As Zweig must have felt in 1935 when the Nazis forbade the production of Richard Strauss’s opera, for which he himself had written the libretto, mankind would become more blinkered and more barbarous yet. World War II simply administered the finishing blow.

Signs of the collapse were still very hazy. Below the Old World charm and velvety composure of Zweig’s narratives or, for that matter, of his farewell note, lurked many demons. Zweig was no stranger to demons. In his book The Struggle with the Demon, about Kleist, Hölderlin, and Nietzsche, he was fascinated by how great artists, including Beethoven and Michelangelo, were stirred by demonic, “volcanic,” mono-maniacal urges. But what lurked beneath these compulsive demons was something more intangible, more sinister, and ultimately more damning, because it found its seat in Zweig’s far tamer, more conciliatory, and depressive personality: the specter of regret, the specter of what might have been if only ... If only one could turn back the clock, if only remembrance didn’t stifle all hope or renunciation foil desire. If only one could do something to stem the course of what seems unavoidable, if only one didn’t give up before even trying, if only one had acted sooner or not acted at all. If only life did not have to end. If only is the unspoken, the unspeakable, the thing that even the most talented writers cannot name, for one can neither rise above it nor put it behind one—only gape and play with tenses. If only is the last stop before we enter the shadow-lands. And into shadowlands Zweig had stepped long before the Veronal. As he writes in the closing lines of The World of Yesterday:

Homeward bound I suddenly noticed before me my own shadow as I had seen the shadow of the other war behind the actual one. During all this time it has never budged from me, that irremovable shadow, it hovers over every thought of mine by day and by night; perhaps its dark outline lies on some pages of this book, too. But, after all, shadows themselves are born of light. And only he who has experienced dawn and dusk, war and peace, ascent and decline, only he has truly lived.

The language here may seem a touch too fluent, but it does suggest that the past has ways of reaching into the present and from there into the future to make us the playthings of time. Shadows know more about us than we know ourselves, are more like us than we care to know. They reach into areas where we fear to tread, bear their own secrets, tell their own tales, speak their own tongue. They even foretell what is likely to happen and, as Freud knew so well, reinvent what might have happened and perhaps did indeed happen—who’s to know. Shadows are how we grope and speak of time when we’ve run out of time.

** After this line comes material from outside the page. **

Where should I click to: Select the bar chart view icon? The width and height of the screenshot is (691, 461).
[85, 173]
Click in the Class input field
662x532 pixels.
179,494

Not surprising, then, that Zweig’s Journey into the Past should, like The World of Yesterday, also end with shadows. It begins at twilight and it ends at twilight, blurred in perpetual soft focus. Even the history of the tale’s publication—it comes out in the United States for the first time this year, almost seventy years after Zweig’s death—bears all the marks of a shadow from the past that happens to be about shadows from the past.

A fragment of the novella, identified as such, was first published in 1929 in an anthology of short fiction by Austrian writers. But a longer version, in typescript with handwritten corrections by Zweig, was discovered in London after his death and subsequently published to great acclaim in Germany, France, and Great Britain. The typescript bore two titles: Wider-stand der Wirklichkeit (Resistance to Reality) and Die Reise in die Vergangenheit ( Journey Into the Past), the latter of which, however, Zweig crossed out. It is difficult to date the final composition of this novella, but it would not be unwise to place it after 1933, once the hold of the Nazi Party seemed secure.

The story itself is, at first, irresistibly formulaic, so readable and fluent that it smacks of a B-grade, black-and-white Hollywood romance from the 1930s or ’40s. A man and woman are on a train headed for Heidelberg. It soon becomes clear that this is a moment both have been looking forward to. They have chosen to remain silent, partly because the compartment is full but also because they are too hesitant to speak the truth that sits between them. Then, as in so many films, the screen starts to blur, and we move back in time and see the young man a decade earlier. He comes from extremely humble origins, studies chemistry, is hired by an industrial magnate, and “initially given menial tasks to perform in the laboratory.” From there the hasty rise of the ambitious young man about to become a most trusted assistant follows a script laid down by Balzac and Dickens—authors to whom Zweig had devoted many pages in Master Builders of the Spirit.